El agua no olvida

     Una delgada capa de hielo molido cubre el mostrador de azulejos blancos. La mujer lleva un buen rato esperando; nadie se acerca a atenderla, ella tampoco reclama. Sus ojos están fijos en el mostrador; los observa con desconfianza, nunca antes vio pescados como esos. Apilados unos sobre otros, parecen un cardumen voraz, todavía más oscuro sobre el blanco del hielo. De las bocas abiertas asoman hileras de dientes cortos y filosos. Alcanza a distinguir las branquias, que se abren como tajos profundos y rosados. Decenas de ojos la miran. Son ojos fijos, redondos, gelatinosos.

     —Son siniestros —dice.

     Al otro lado del mostrador, el empleado sigue fileteando. La hoja de la cuchilla se hunde en las escamas y en la carne, que no ofrecen resistencia.

     —Parecen salidos de una pesadilla —agrega la mujer, y fuerza una sonrisa.

     El empleado deja a un lado la cuchilla. Sin apuro, se quita los guantes de látex y seca sus manos en el delantal mugriento que lleva atado a la cintura.

     —Algo de eso hay —dice sin mirarla—, viven en la oscuridad.

     —Dan miedo —dice ella.

     —Dan miedo —repite él.    

     La mujer frunce la nariz.

     —¡Huelen muy mal!

     El empleado levanta la cabeza y la mira.

     —El olor es porque están muertos —dice—, todavía están muertos.

     La mujer sonríe, incómoda. Está a punto de decir algo, pero un sonido hace que mire hacia la calle. Al otro lado de la vidriera, las ramas de los árboles se balancean, como hamacándose.

    —Debería apurarse —dice el empleado—, el viento está cambiando.

     Ella se da vuelta y lo mira, no entiende.

     —Es viento sudeste —agrega el empleado—. El río va a crecer.

     La mujer frunce el ceño, intenta sonreír.

     —¿Qué río? —pregunta— ¿De qué habla?

     —El agua no olvida —dice el empleado—, volverá por ellos.

     Sobre el mostrador, uno de los peces se arquea y alza la cola hasta ponerla vertical.
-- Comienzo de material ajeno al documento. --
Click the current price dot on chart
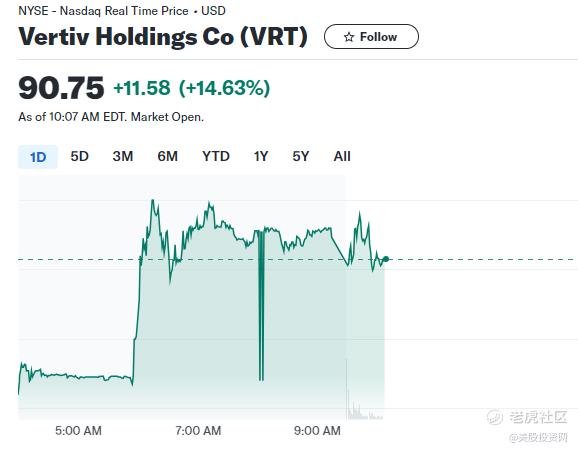Viewport: 578px width, 450px height. 386,259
Después la baja de golpe y pega varias veces contra el hielo. Pequeños trozos salpican a la mujer, que se tapa la boca para ahogar el grito.
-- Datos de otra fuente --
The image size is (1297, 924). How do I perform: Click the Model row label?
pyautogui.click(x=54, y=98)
     —No me gusta este tipo de bromas —dice—. No voy a llevar nada.       Retrocede de espaldas sin dejar de mirarlo. Al llegar a la puerta, se detiene. Afuera, las copas de los árboles se sacuden con violencia. El viento se arremolina y arranca hojas y pequeñas ramas. La mujer se da vuelta y lo busca; detrás del mostrador ya no hay nadie. Sobre el hielo, los peces se retuercen y dan saltos repentinos, eléctricos. Chocan en el aire, parece que estuvieran peleando. Cada pirueta los acerca un poco más al borde del mostrador, hasta que por fin caen al vacío y golpean contra el piso de baldosas. Allí dan nuevos saltos y vuelven a retorcerse. Los ojos de la mujer buscan la calle, ve el agua que brota a borbotones de una alcantarilla. Es agua marrón, avanza, ya casi cubre el cordón de la vereda. La mujer se aleja de la puerta y vuelve sobre sus pasos. Los pocos peces que quedan sobre el mostrador parecen haber enloquecido. Baja la vista, el agua turbia le cubre los tobillos y sigue subiendo. Algo oscuro se desliza bajo la superficie y le roza las piernas. Alcanza a gritar.